Contaste a seguir como tinha sido difícil atinar com o local onde se marcara o negócio por estar oculta, na vegetação, a cabana de adobe e zinco onde o homem te aguardava. Um velho de carapinha já branca, com a boquilha do cachimbo, apontara a porta e foi a medo que entraste para a apreciação do lote das pedras onde figurava o grande diamante. Uma mulher gorda, de lenço e panos, serviu o chá de hota-hota temperado com açúcar mascavado e limão. Usaste a lente, fizeste os testes de dureza e resistência a ácidos em pedras escolhidas ao acaso e, após a tua aprovação, os diamantes foram expostos na mesa. O homem definiu o preço, manifestamente excessivo e, quando esboçavas o gesto de retirada ele disse que aquele valor incluía o tal, lindo, enorme diamante. Olhaste-o e soubeste que era verdadeiro. Tinha luz, transparência e alma próprios ainda que estivesse em bruto. Pegaste-lhe com devoção e cobiça, analisaste-o de todos os ângulos e, depois de aceitares o preço, decidiste…engoli-lo. O gesto foi resposta a uma troca de olhares que o homem trocara com a mulher dos panos. De imediato puxaste do revólver e, já de pé, preparaste, na caneca do chá, a dose do soporífero e obrigaste o homem, o velho e a mulher a tomá-lo. Para maior garantia de um sono demorado, exigiste que o dono dos diamantes bebesse o resto da sua garrafa de whisky. A seguir, maço a maço, jogaste o dinheiro pedido na mochila do homem e, com os três já atordoados, saíste para a mata envolvente. Foi a poeira que denunciou a viatura dos inspectores e te fez regressar à mata dos espinheiros avançando até uma zona que ocultava bem o jipe. Foi aí que feriste a mão e arranhaste o rosto.

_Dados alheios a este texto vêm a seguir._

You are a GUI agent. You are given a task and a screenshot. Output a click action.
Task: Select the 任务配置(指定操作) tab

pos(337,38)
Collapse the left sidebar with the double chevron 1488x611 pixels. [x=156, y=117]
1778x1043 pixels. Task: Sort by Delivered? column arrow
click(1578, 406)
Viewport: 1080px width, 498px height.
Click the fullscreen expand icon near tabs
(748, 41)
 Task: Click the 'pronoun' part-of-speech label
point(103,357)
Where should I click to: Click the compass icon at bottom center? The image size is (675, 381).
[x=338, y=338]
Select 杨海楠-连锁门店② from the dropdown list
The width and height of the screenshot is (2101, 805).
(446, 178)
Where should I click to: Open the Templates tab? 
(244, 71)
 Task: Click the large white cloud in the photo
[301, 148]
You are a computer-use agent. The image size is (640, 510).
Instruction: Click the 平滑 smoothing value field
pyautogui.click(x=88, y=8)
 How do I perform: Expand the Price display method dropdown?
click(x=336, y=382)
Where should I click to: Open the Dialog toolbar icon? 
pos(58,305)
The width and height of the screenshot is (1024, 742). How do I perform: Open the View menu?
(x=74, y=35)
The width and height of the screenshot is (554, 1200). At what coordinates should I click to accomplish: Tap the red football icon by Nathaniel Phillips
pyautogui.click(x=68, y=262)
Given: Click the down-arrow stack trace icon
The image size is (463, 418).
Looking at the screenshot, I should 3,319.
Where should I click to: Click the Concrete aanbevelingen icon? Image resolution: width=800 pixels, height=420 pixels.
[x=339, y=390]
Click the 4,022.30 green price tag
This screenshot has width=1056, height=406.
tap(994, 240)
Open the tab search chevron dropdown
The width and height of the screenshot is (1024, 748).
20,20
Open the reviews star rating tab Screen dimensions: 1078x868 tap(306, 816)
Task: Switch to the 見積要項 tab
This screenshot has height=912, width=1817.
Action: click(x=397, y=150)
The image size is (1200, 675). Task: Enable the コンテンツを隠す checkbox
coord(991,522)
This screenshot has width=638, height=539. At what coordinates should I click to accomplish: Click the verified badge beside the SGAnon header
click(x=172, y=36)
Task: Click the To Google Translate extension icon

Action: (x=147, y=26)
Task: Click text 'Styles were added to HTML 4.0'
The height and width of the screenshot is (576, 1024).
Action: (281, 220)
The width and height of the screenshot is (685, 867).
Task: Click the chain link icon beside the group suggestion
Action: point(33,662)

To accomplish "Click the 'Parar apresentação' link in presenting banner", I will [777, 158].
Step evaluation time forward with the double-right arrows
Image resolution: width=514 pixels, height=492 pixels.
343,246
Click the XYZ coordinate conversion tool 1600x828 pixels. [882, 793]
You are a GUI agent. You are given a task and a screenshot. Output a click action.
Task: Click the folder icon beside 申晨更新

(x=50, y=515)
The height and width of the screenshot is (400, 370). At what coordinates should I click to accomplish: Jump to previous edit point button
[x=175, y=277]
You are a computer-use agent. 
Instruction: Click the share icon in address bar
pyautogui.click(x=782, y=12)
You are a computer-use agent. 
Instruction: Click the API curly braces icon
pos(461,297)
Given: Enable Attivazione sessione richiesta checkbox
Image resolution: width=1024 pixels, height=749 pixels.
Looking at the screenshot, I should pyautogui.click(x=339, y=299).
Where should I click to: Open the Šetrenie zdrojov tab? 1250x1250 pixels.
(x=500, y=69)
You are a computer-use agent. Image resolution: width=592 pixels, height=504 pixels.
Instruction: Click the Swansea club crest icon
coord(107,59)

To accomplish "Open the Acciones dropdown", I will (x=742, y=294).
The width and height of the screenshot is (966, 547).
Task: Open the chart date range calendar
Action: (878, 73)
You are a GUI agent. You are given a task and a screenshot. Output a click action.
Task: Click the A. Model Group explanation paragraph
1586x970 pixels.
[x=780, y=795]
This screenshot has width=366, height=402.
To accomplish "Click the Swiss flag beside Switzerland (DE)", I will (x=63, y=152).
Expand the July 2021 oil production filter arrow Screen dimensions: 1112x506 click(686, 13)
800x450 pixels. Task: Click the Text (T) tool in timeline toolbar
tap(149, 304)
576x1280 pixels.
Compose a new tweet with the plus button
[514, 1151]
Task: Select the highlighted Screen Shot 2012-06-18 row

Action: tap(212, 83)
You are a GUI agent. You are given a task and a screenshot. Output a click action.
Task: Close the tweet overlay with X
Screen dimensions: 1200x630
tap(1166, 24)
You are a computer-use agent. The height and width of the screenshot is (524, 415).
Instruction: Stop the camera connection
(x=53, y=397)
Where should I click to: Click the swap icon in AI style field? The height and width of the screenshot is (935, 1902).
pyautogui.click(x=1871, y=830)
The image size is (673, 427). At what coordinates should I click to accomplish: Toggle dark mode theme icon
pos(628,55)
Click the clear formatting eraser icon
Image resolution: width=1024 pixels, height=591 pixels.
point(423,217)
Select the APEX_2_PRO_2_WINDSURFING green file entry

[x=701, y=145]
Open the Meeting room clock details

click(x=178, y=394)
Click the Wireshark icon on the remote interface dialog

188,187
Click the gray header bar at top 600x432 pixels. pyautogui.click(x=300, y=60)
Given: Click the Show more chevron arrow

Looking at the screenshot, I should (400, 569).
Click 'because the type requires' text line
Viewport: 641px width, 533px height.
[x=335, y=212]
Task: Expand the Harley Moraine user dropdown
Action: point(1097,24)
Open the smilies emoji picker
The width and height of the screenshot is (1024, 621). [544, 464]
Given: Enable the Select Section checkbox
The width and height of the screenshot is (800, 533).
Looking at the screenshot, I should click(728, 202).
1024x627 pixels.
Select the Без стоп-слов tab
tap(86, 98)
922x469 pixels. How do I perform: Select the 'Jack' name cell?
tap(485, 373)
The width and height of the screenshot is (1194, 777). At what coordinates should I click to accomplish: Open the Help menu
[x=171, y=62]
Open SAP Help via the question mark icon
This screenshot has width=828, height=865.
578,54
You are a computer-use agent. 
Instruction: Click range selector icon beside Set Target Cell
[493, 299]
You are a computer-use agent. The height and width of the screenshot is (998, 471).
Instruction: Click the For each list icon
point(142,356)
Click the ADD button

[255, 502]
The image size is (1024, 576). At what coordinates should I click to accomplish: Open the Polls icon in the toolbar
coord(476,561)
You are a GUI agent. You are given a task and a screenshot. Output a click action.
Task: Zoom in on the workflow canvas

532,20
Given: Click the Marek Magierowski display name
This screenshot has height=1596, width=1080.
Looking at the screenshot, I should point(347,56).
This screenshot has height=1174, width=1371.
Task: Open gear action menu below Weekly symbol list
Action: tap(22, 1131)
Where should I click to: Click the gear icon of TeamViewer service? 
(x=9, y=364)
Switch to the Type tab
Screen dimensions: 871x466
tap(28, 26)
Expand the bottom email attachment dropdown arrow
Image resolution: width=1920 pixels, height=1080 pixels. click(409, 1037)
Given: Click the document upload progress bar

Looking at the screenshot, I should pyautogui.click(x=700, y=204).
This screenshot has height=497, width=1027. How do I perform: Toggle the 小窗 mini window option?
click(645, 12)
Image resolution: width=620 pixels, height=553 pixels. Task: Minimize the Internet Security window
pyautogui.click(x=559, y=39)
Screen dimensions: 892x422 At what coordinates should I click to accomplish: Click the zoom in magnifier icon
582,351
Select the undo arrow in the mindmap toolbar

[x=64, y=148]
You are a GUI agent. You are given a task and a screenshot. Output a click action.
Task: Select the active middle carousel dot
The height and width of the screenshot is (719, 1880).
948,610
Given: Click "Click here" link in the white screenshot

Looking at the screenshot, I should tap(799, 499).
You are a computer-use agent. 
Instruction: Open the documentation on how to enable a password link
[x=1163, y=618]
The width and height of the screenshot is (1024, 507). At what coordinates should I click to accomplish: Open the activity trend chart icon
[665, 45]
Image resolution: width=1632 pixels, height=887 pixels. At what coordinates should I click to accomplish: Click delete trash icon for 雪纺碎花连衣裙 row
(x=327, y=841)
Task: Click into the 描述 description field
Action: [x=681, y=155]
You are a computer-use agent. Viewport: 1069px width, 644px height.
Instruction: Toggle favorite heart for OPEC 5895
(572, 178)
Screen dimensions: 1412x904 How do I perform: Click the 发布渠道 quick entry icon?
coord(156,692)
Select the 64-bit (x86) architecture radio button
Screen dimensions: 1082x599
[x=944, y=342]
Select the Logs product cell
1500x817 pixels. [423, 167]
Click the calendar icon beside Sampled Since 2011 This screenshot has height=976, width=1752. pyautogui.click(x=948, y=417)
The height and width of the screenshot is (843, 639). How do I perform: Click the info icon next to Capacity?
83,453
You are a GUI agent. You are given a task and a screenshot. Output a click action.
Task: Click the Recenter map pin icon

Por uma questão de segurança deveríamos sair rapidamente dali porque o homem, recuperado, haveria de estar a chegar e, por certo, não seria agradável revê-lo. Mas à minha ânsia para nos retirarmos contrapunhas tu a necessidade de ali permanecermos por dois ou três dias para evitarmos patrulhas e buscas. Foi esta última palavra que me pôs em alerta. Deixei que caísses num sono pesado e ruidoso e, paulatinamente, tentei averiguar a potencial validade do teu relato. Havia diferenças no modo como contaste primeiro o uso do entorpecente e o relato pormenorizado feito depois. A dúvida estabeleceu-se no meu espírito e, tendo embora resistido bastante, decidi conferir as balas no tambor do teu revólver que vi ser carregado. Faltavam duas das seis balas! Faltavam também, na tua bolsa, os diamantes pequenos e, em compensação, havia muito dinheiro, afinal todo o que disseste ter deixado na bolsa do homem para pagamento das pedras. Por outro lado, o ferimento da mão traduzia uma agressão com faca ou canivete e não provocada por espinhos de qualquer planta. Eu precisava de muitas explicações para que a minha confiança em ti fosse restaurada. Pela primeira vez tive medo. Se tinhas o dinheiro que dizias ter deixado é porque não tencionavas devolver a minha parte. Se não tinhas o lote das pedras menores, é porque a transacção apenas incluíra a maior e, essa, tu engoliste. Se precisávamos de ficar ali mais tempo talvez fosse para fazeres comigo o que fizeras com o dono do diamante antes de partir, definitivamente, daquele local. Eu ficaria vivo mas apeado na savana a quilómetros da cidade mais próxima, sem dinheiro e sem diamantes. Isto se não viesses a usar em mim as balas restantes escondendo, naquele ermo, o cadáver.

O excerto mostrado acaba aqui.